Thankfully by then, I was starting to explore and question the big things within and outside of myself. This usually begins to happen when things aren’t going the way you’d hoped in life. If we’re lucky, our first steps on this path occur before the Universe gives us a swift kick in the rear. Through some of those kicks and general discontent, I was starting to think about the nature of life, my purpose, what I really want, and the world I want for my son, you know — the tiny details of existence. And fortunately, I was also starting to receive and accept guidance and tools in the form of meditation, counseling, and spiritual knowledge to help me start sorting and clearing things out. Looking at the crap and dust that has accumulated on us over the years is not breezy work. Whose expectations are we trying to live up to and why? Could we really be more than our job titles and roles and responsibilities in life? It takes a second (or a series of years) for it to sink in but spoiler alert — WE ARE. We are much more than our minds can truly conceive. Even getting a glimpse of who we really are, well…words are not enough.

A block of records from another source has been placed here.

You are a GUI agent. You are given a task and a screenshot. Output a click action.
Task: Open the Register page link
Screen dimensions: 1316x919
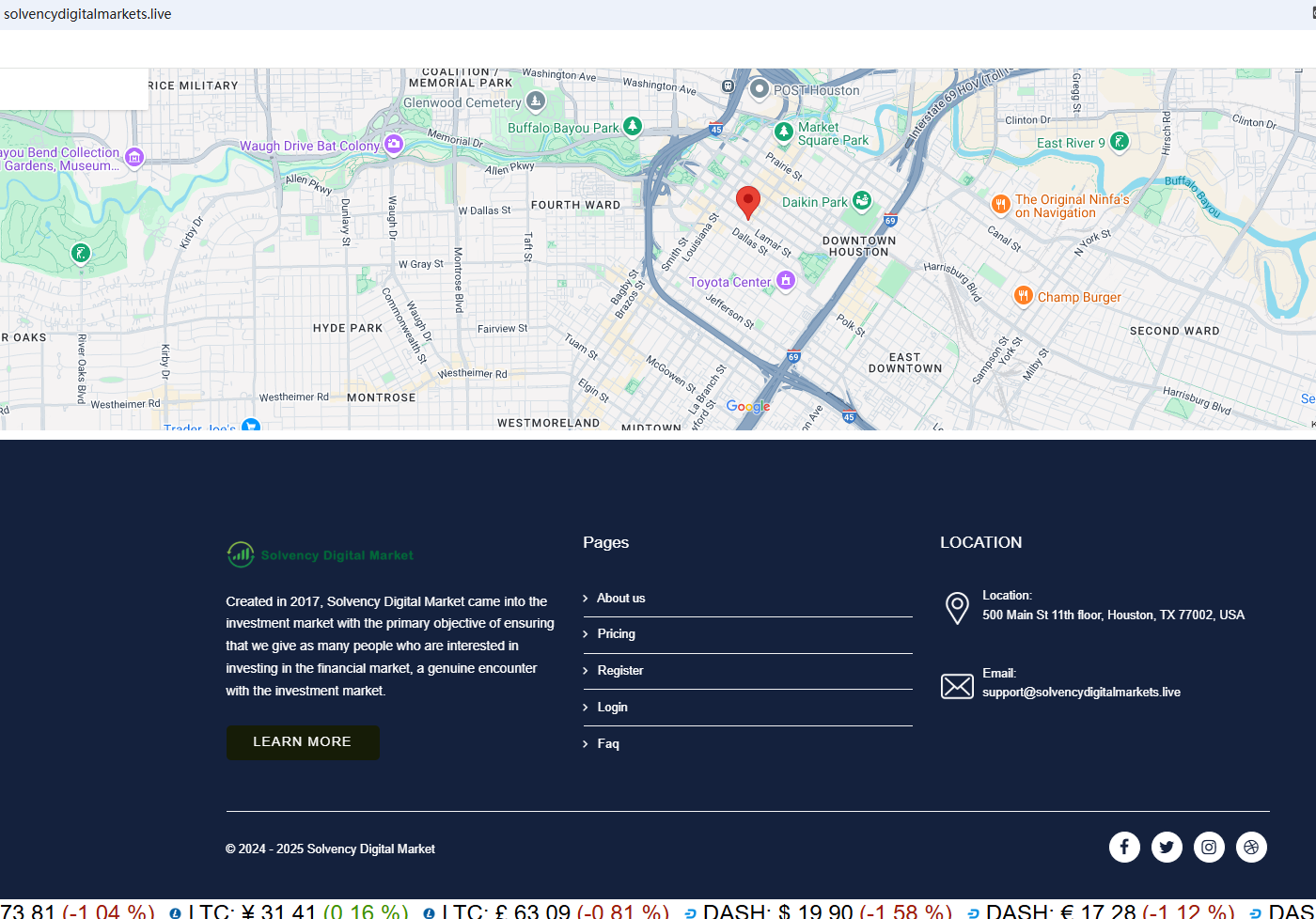point(619,671)
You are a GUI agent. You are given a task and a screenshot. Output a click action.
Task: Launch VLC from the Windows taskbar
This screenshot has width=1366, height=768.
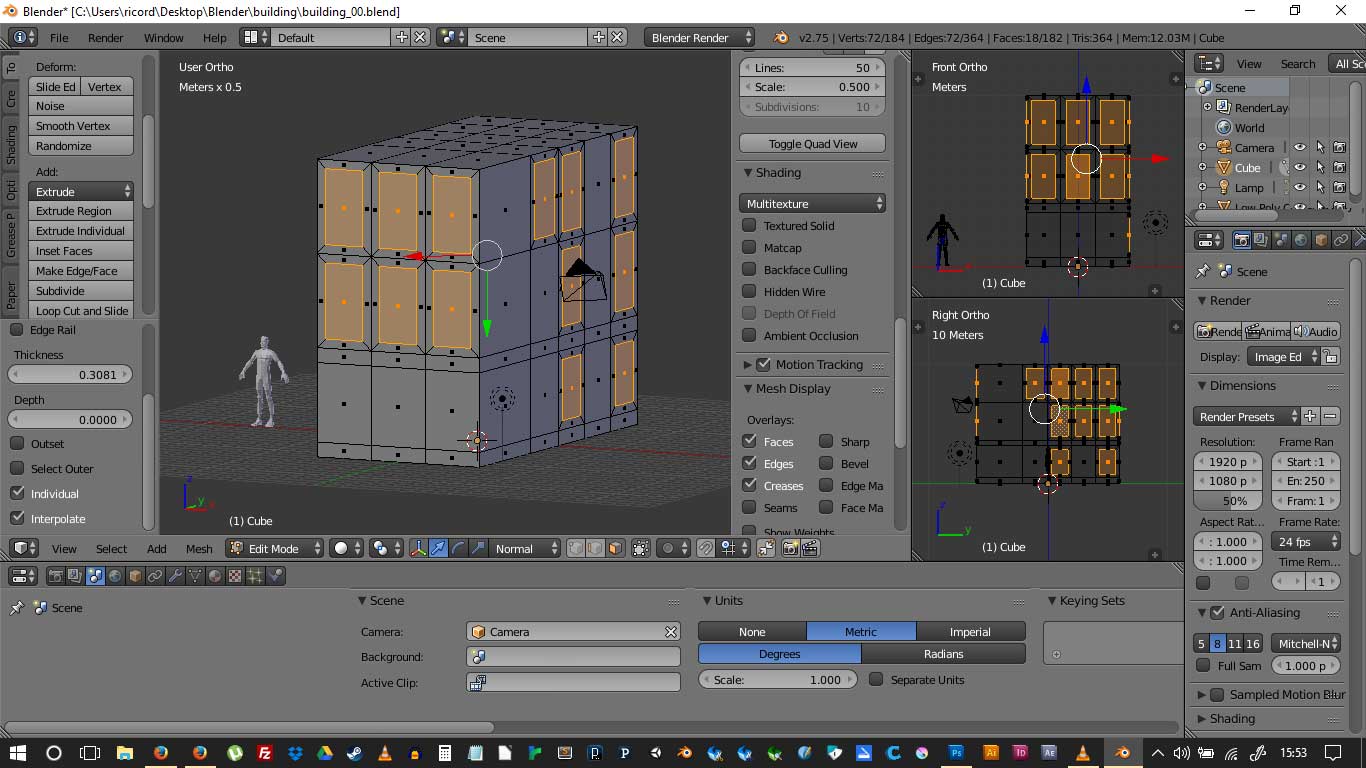tap(385, 753)
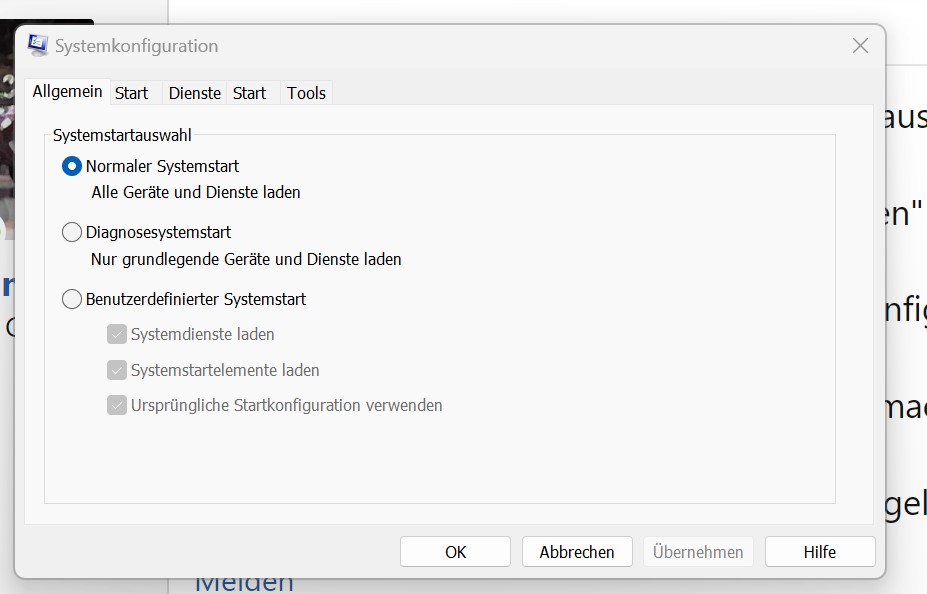Switch to the Allgemein tab
Screen dimensions: 927x594
(67, 92)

Though I learned in the next day or so of being sent home that I wasn’t officially let go and my boss was remorseful for her actions, I decided that I needed to let-go of this role and work environment. At this time in my life, I was privileged enough to have a choice. So I mustered the courage to push past my old conditioning and give myself permission to quit. I decided that if I was going to leave my son with someone else to care for during the day, it should mean something to me, and I should be valued for who I am and what I offer. More importantly, over time I’ve realized that those of us who do have that privilege (or moments of it), also have a responsibility to carpe diem, be true to ourselves, and create more space to support others, and model what we want to see more of in the world.

I would love to exist in a world where we all work not to just survive and pay the bills, but to share ourselves and be of service to each other. Imagine a world where we can all value and respect that each of us has a unique superpower to contribute to this wild and wacky world. What if technology was used for good — as a tool to free us up to engage in the things we love and that make us whole? And what if our educational system and work environments were designed to be creative and evolutionary, nurturing that spark for awesomeness within us that make us who we really are? No doubt we would live in a much more joyful and productive place. To quote the highly sophisticated and complex character Po from the film Kung Fu Panda 3, “Your real strength comes from being the best YOU you can be.”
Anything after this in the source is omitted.